En la misma mesa de la comida, Maria había preparado la merienda: chocolate y rosegons con trozos de almendra incrustados. Curull aún tenía la paella en la garganta, a pesar de que las de Maria no eran empalagosas. Pero prefirió la merienda a la alternativa, sugerida por Lloris, de tomarse unas copas de coñac. Curull le dijo a Hoyos que se llevara a Bouba a dar una vuelta. Como Hoyos no conocía los alrededores, reclamó la ayuda de Claudia. Encantada de ser útil, la cubana los condujo a los campos de arroz por el camino de entrada a la casa. Minutos después, Hoyos regresó con la excusa de que su presencia no era necesaria. Estaba cansado, se volvió a justificar. En realidad quería situarse cerca de la negociación, en un lugar discreto que le permitiera escuchar sin ser visto. Para él los cabos sueltos también eran importantes, porque todo actuaba contra la cifra de la que dependía su comisión, que tenía la sensación de que se iba reduciendo a medida que pasaban las horas.
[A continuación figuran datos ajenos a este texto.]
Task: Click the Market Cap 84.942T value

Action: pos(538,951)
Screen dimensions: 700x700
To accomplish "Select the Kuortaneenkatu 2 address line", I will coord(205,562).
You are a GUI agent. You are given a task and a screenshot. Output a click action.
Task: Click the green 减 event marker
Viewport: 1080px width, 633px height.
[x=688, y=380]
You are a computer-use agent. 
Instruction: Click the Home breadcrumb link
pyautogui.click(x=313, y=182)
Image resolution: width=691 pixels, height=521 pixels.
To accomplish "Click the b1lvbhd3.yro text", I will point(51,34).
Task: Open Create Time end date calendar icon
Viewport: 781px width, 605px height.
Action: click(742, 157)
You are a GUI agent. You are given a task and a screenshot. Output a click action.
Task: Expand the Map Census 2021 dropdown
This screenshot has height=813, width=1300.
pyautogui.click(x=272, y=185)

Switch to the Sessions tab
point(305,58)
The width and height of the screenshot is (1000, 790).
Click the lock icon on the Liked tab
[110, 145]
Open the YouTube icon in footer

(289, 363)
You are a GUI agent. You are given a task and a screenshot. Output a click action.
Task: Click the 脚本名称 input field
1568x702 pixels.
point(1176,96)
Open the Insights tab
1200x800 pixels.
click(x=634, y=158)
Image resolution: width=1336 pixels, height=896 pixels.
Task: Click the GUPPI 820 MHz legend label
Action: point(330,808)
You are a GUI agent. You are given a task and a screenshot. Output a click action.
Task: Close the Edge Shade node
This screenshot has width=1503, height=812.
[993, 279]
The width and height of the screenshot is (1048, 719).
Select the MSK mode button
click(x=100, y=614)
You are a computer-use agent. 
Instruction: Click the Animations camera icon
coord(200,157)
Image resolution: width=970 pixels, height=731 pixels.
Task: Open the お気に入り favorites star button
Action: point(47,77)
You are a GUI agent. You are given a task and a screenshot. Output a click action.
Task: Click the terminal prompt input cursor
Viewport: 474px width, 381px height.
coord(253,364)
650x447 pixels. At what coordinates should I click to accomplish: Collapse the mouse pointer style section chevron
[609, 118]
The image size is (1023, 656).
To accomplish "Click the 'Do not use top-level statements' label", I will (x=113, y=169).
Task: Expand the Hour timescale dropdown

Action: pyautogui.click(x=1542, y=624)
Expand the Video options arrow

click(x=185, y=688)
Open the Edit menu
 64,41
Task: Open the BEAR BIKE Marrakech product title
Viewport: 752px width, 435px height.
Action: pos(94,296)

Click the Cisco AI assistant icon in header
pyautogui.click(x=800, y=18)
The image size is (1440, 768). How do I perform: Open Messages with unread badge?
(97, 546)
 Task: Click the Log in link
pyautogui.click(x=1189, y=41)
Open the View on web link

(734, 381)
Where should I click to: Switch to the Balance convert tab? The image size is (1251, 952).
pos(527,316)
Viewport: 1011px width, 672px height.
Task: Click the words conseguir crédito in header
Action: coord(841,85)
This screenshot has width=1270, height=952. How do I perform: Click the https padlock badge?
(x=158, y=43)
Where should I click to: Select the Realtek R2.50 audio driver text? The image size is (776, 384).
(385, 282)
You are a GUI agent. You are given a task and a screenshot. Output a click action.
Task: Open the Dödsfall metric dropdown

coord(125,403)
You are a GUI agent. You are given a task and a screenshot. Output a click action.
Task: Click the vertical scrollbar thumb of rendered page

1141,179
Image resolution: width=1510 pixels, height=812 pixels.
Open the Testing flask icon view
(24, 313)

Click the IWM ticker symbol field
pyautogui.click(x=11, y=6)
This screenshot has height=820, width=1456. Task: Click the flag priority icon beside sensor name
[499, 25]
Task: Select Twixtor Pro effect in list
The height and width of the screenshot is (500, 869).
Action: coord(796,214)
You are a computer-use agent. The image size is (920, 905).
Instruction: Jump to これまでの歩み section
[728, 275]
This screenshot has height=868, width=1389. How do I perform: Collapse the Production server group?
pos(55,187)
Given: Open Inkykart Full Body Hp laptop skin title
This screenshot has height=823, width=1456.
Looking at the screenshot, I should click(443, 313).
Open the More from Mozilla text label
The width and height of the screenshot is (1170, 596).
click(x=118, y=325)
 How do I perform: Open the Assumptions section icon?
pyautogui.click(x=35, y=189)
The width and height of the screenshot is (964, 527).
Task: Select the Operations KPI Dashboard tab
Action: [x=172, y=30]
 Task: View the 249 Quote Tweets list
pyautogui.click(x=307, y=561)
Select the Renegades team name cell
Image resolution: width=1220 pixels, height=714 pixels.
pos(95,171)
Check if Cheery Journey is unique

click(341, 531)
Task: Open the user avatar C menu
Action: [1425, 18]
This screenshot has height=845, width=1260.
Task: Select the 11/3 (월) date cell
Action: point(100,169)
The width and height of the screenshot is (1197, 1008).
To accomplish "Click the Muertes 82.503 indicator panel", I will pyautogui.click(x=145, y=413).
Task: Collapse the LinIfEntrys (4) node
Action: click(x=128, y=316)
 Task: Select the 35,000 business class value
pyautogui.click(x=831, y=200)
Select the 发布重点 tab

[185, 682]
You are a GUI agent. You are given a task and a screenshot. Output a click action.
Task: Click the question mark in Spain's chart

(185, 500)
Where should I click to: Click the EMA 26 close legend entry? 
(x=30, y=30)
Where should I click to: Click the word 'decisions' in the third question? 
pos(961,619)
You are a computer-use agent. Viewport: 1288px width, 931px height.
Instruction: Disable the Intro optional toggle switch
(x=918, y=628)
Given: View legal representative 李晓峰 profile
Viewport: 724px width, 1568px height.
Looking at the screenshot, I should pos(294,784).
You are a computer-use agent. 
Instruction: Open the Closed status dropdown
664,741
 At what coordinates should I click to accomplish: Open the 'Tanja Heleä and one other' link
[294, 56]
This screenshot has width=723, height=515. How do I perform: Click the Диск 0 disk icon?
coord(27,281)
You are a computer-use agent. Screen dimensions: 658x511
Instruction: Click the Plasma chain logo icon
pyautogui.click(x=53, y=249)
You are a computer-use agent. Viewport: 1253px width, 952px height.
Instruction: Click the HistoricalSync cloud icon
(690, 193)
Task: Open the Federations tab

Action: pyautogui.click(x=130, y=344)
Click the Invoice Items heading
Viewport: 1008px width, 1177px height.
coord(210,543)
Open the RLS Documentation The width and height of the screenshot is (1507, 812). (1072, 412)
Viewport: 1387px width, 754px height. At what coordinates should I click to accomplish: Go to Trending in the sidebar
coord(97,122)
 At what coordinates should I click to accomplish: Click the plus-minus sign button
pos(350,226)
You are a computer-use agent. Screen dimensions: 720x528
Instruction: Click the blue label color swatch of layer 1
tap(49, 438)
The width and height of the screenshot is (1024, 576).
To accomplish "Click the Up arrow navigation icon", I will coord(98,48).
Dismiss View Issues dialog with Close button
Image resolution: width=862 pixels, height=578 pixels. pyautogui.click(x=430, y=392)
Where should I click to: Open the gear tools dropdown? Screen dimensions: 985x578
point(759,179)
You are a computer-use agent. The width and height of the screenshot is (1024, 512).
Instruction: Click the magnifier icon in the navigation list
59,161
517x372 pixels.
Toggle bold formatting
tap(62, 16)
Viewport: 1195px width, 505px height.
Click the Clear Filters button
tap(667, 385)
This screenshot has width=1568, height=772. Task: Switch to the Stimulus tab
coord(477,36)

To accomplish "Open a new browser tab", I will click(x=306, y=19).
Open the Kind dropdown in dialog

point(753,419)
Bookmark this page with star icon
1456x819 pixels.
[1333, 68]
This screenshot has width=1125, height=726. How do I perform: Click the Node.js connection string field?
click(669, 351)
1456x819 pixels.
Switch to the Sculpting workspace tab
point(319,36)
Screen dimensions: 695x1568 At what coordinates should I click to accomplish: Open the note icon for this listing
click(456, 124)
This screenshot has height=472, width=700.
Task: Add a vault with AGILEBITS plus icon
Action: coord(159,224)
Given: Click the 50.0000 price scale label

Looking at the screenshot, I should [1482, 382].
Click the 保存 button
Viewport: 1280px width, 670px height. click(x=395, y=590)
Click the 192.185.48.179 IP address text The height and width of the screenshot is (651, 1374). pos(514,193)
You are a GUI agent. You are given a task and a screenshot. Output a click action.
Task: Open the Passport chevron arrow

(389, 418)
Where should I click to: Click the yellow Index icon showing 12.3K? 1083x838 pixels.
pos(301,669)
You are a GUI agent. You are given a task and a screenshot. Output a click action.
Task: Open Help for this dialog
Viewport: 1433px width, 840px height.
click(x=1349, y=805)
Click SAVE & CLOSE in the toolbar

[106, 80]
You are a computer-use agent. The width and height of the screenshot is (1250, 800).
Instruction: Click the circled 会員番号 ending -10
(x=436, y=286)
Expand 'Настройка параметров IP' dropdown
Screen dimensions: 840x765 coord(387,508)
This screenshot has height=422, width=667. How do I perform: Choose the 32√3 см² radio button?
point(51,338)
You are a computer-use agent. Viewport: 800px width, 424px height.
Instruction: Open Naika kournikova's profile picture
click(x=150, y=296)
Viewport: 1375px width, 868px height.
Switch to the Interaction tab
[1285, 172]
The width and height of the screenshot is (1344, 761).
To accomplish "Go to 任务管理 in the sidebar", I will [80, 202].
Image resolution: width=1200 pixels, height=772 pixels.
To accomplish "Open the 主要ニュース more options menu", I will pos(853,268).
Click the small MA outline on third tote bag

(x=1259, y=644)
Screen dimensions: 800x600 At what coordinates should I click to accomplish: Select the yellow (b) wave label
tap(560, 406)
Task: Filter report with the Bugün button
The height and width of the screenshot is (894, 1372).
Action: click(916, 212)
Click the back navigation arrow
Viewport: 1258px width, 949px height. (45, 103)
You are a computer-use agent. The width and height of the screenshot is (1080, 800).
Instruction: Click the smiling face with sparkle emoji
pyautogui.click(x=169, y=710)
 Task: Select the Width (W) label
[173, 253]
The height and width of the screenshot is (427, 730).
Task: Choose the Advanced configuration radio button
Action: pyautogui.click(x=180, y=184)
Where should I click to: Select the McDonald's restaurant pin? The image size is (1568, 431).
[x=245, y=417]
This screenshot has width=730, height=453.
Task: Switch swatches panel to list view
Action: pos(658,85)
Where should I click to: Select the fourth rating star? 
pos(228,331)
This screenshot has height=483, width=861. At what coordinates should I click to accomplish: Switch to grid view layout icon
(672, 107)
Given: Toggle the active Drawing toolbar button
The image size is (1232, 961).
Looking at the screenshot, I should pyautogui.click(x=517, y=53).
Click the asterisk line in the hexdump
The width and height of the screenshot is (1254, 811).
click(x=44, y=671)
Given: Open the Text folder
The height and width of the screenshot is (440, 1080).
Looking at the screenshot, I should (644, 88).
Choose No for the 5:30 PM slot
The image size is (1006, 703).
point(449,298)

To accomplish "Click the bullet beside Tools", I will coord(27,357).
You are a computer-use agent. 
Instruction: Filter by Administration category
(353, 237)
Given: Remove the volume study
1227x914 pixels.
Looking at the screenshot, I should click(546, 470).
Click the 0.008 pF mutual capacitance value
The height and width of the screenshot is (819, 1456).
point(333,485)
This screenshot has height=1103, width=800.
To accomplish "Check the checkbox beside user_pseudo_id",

Por otra parte, a Claudia le gustaba muchísimo Bouba, la sensación de lujuria que desprendía. Le recordaba a los negros de Santiago de Cuba, con aquella piel tan brillante, pero además alto, en forma, un deportista. Estaba hechizada desde que lo había visto y le parecía un sueño enamorarse de él y que él le correspondiera. Estaba harta de las humillaciones y de los despechos de Lloris. No veía ningún futuro en él, además. Sentía que el ex constructor se alejaba, hacía añicos sus perspectivas de convertirse en la respetada esposa de un hombre influyente. También Bouba era importante. Y joven. Y atractivo. Pero ¿cómo iba a expresarle sus sentimientos si no tenía ni la más remota idea de francés? A la altura de una caseta para herramientas del campo, cuando ya llevaban diez minutos mirándose tímidamente sin decirse nada, lo cogió de la mano de repente. Bouba la condujo detrás de la casa. Los campos estaban desiertos. Lejos, como una silueta, se veía el campanario de un pueblo. La besó con pasión. Ella no opuso resistencia hasta que le tocó los pechos. Entonces Claudia le dijo que aquello no era correcto. Bouba no entendía nada, si bien captaba los gestos de enojo. Pese a estar excitado, aunque el deseo lo embargaba, se separó de ella. A diez minutos de allí, el patrón estaba arreglando su futuro y se autoimpuso algo de racionalidad. Volvamos, volvamos, dijo señalando en dirección a la casa del coto. No había nada que hacer, ni volviendo ni quedándose. Claudia optó por las posibilidades que le ofrecían sus abundantes pechos, su llamativo culo, su deseo ardiente y contagioso. Claudia, paradigma de la voluptuosidad, de nuevo lo cogió de la mano. Bouba creyó que dudaba mientras le subía la falda, le bajaba las bragas y le separaba las piernas. Arrodillado en el suelo, con devoción religiosa, estuvo unos instantes mirándole el coño, oscuro y frondoso. No era una duda, era una contemplación extática, una fascinación estética. El resto fue una locura observada por el tío Granero en su acto final, media hora más tarde.